What is being done to plan for our work together on dual campuses?
SEAS Management Operations Group spent last year identifying issues and started planning, specifically around:
--Maintaining high levels of engagement and effective communication across both campuses
--Maintaining community between campuses
--Emphasizing a culture of collaboration and tools to help do this, such as shared space on both campus, online meeting tools (such as Zoom), and scheduling SEAS-wide events on both campuses.
This year, the focus will be on filling in the details, completing operating budgets, and leveraging change management tools.
SEAS and Harvard College have also been meeting over the past year to coordinate the transition to an expanded campus and will continue working in 2019-20 on undergraduate student-related issues.
Would you tell me a little about the design of the SEC?
Designed by Behnisch Architekten, the SEC will be an exciting and pleasant place to be. In addition to the world-class research and teaching it will facilitate, it will be LEED Gold, and possibly Platinum (the highest level of sustainability under the worldwide green building certification program). This will be one of the most environmentally- and human-friendly science buildings in the world. There will be plenty of natural light and glass, and the artificial lighting in the building will be circadian in design.
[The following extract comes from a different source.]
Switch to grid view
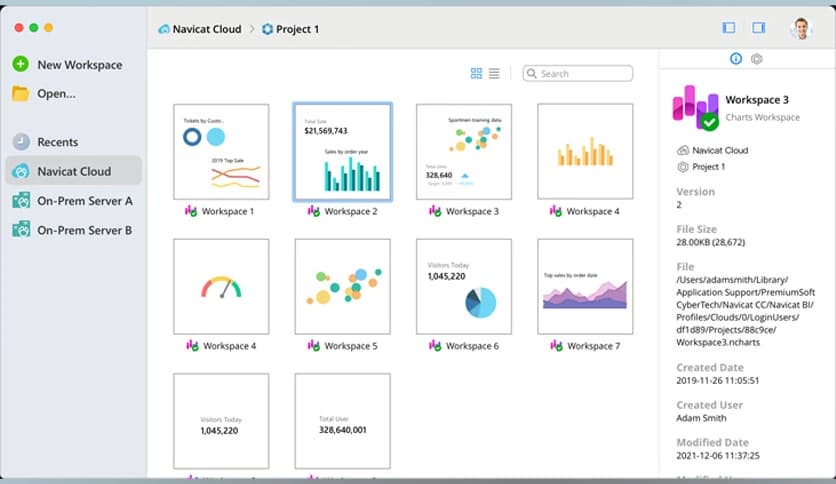Image resolution: width=836 pixels, height=484 pixels. 476,73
The atrium will span all eight levels and look out onto a terrace of lawn, plantings, and an interim nursery that is to supply trees for future development in the area. There will be a café in the atrium and plenty of other dining options within a short walk. Space has been designed to encourage collaboration, with multiple lounges, meeting rooms, roof decks, community kitchens, and clear sight lines between floors. Shared core research spaces have also been designed to provide space and equipment for 3D printing, molecular and cellular biology, imaging, materials and device characterization. A faculty committee is working to make recommendations as to what equipment to prioritize in the early years. Click here to learn more.
Would you tell me a little about the design of 114 Western Ave?
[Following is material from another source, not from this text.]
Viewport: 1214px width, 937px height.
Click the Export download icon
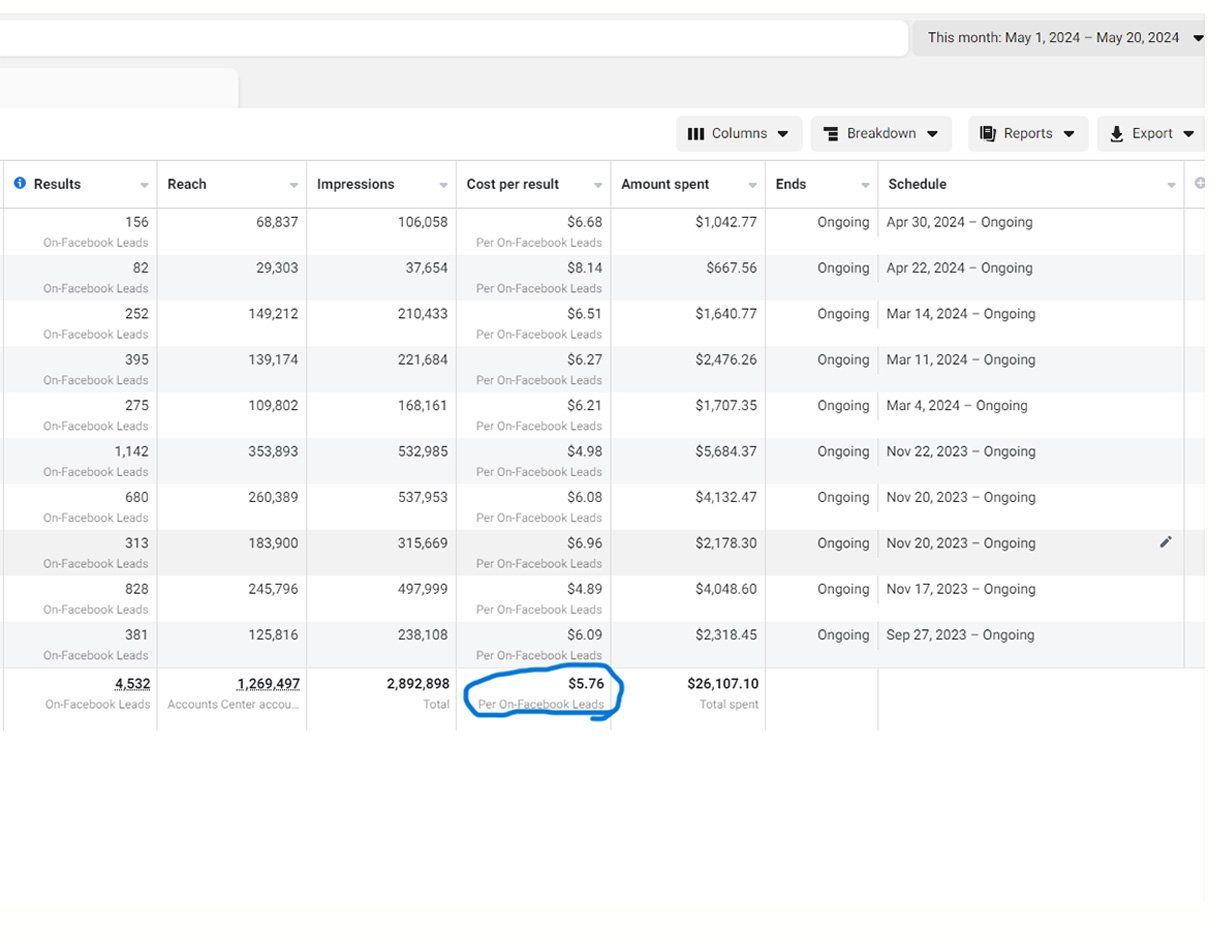tap(1117, 134)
Designed by Baker Design Group, and also LEED Commercial Interiors Certified, the interior renovation of this existing structure includes new offices for SEAS Administration, classrooms that meet design criteria equivalent with those in the SEC, and finishes and furniture that meet Harvard’s healthy materials requirements. The renovations will be completed prior to the SEC, with a ground-floor childcare facility ready by the end of 2019.
What else is happening in Allston?
In addition to the iLab, LifeLab, LaunchLab, ArtLab, the opening of Klarman Hall at HBS, and Harvard Athletics, plans for an Enterprise Research Campus are in process.
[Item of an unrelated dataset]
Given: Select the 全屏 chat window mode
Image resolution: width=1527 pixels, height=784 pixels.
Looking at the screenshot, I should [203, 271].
What is the Enterprise Research Campus?
The area known as the Enterprise Research Campus is a Harvard University-owned parcel in Allston Landing North which was previously occupied by CSXT, a transportation company. The University envisions this property as a becoming a non-institutional center for innovation, collaboration, and entrepreneurship within the City of Boston and the region. In the near future, the area known as Allston Landing South will be transitioning to Harvard control, unlocking additional significant acreage for development. By developing the Enterprise Research Campus, the University will be transforming a previously industrial rail yard into a green, pedestrian-friendly area in Allston for business and research. Given its proximity to Harvard Business School and Harvard John A. Paulson School of Engineering and Applied Sciences (SEAS), as well as peer universities, healthcare leaders, and Boston’s science and technology sector, the new development area has the potential to become a hub for anchor companies, incubators, startups, and social enterprises.